Prenatal development of "synaptic" ribbons in the guinea pig pineal gland

Pineal "synaptic" ribbons are a heterogeneous population of organelles. "Synaptic" ribbons (SR) sensu stricto, "synaptic" spherules (SS), and intermediate forms (IMF) are present. Their function and origin are unknown, and a knowledge of their prenatal development is lacking. Thus the pineal glands of prenatal, neonatal, and adult guinea pigs were prepared for electron microscopy. "Synaptic" ribbons were studied morphologically and quantitatively. The three categories of "synaptic" ribbons reported in adult pineal glands were also present in prenatal pineal glands. Their structural features, distribution, grouping, and composition patterns are similar to those in adults. "Synaptic" ribbons were first detected in pinealocytes of the distal region of a 42-day postcoitus (PC) pineal gland and were comparable with those in adults. They increased in number with age and reached a peak at 63 days PC, followed by a steep decline at 66 and 67 days PC. By day 69 PC, the numbers increased again and showed a dramatic increase after birth.
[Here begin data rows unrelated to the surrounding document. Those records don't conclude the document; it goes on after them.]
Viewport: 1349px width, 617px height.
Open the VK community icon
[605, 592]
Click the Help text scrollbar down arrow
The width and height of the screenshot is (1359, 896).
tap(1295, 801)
Several true ribbon synapses were seen at day 63 PC between pinealocyte cell processes or between pinealocyte cell process and pinealocyte cell body. Since true ribbon synapses have not been found in adult guinea pig pinealocytes, their synaptic nature could have been lost during development. No precursors for the "synaptic" ribbons were found. The endoplasmic reticulum cisternae may be the origin for the ribbon vesicles because of their close association with the "synaptic" ribbons.